El Palacio del dolor
martes 25 de noviembre de 2008 1:00
Como siempre, una breve recomendación: pierdan unos minutos de su tiempo leyendo esta excepcional descripción sobre el ambiente familiar que reinaba en casa de los Wittgenstein, y pregúntense a continuación por la genialidad de Ludwig, el hijo que más destacó de un clan azotado por todo tipo de traumas. Tan sólo unas pinceladas para que se hagan una idea:
El padre, Karl, era un autócrata brutal, así como un delincuente de consideración. (...) Un magnate del acero fabulosamente rico, Karl amañaba los precios, sangrando a sus trabajadores y haciendo más o menos lo mismo a su timorata esposa Leopoldine. Una vez ella se mantuvo despierta toda la noche, agonizando por causa de una fea herida en su pie, pero aterrorizada pensando que si se movía una pulgada podía inquietar a su irascible marido. Era una madre emocionalmente fría y una obediente y neurótica esposa, a quien cualquier rastro de personalidad individual le fue borrado violentamente.La familia era una olla a presión de trastornos psicosomáticos. Leopoldine estaba afectada por terribles dolores en las piernas y con el tiempo quedó ciega. Sus hijos tuvieron sus problemas también. Helene sufrió una plaga de calambres en el estómago; Gretl sucumbía a constantes palpitaciones del corazón y buscó el asesoramiento de Sigmund Freud acerca de su frigidez sexual; Hermine y Jerome tenían los dedos torpes; Paul caía en episodios de locura, y Ludwig fue apenas el más equilibrado de las almas de la casa. Casi todos los varones de la familia fueron presa de vez en cuando de episodios de una furia incontrolable que bordeaba la locura.

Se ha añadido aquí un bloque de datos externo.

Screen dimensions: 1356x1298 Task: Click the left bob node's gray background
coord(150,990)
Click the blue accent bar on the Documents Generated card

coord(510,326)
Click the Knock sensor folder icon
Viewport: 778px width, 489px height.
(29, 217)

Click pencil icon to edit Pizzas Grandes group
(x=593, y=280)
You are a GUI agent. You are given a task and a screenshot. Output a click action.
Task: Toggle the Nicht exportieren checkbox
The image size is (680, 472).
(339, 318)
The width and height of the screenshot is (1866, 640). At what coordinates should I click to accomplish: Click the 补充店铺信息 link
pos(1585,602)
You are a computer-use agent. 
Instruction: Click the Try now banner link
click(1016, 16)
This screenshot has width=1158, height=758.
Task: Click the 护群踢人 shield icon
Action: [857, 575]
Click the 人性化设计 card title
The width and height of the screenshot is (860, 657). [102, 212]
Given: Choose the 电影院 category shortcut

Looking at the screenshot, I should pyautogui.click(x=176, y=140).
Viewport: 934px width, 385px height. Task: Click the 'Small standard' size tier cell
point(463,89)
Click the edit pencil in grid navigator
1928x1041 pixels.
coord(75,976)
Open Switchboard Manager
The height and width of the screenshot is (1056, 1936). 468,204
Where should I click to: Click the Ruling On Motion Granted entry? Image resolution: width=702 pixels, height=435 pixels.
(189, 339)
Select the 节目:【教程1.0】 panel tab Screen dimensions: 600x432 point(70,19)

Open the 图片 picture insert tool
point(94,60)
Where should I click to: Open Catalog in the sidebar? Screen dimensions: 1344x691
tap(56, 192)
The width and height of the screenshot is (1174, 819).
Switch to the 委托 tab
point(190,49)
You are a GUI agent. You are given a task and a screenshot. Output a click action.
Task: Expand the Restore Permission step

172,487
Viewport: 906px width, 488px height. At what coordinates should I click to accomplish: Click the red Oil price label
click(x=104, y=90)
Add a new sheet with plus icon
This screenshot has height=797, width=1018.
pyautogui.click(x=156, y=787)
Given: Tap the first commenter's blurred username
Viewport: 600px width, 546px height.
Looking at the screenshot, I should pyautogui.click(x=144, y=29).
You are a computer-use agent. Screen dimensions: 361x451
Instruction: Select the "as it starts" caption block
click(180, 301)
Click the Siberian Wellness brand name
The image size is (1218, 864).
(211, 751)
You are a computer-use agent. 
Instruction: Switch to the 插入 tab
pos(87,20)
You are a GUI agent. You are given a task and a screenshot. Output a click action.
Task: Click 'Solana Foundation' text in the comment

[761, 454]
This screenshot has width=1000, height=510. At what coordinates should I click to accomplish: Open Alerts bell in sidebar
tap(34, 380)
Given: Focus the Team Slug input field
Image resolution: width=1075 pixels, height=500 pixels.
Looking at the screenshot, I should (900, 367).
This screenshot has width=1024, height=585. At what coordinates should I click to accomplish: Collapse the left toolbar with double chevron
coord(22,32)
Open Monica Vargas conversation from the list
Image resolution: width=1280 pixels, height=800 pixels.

Uno se pregunta si es casual que semejante ambiente generara al filósofo más brillante del siglo XX. Recuerdo que leyendo la Introducción al Tractatus (el Tractatus en sí es sólo para mentes perturbadas) ya se me pasó por la cabeza que unos razonamientos lógicos tan complejos no podían provenir de una mente sana, en el sentido convencional de la palabra. Analizando la biografía de los grandes genios de la historia, existe un rasgo común en la mayoría de ellas, sean poetas amargados o pintores renacentistas: casi todos llevaron una existencia trufada de tragedias. Después de todo, si Mozart hubiera sido un niño normal con una salud de hierro o si Van Gogh no hubiera tenido tendencias suicidas a lo mejor ahora nadie sabría de ellos.
¿El sufrimiento como motor de la creación al más alto nivel?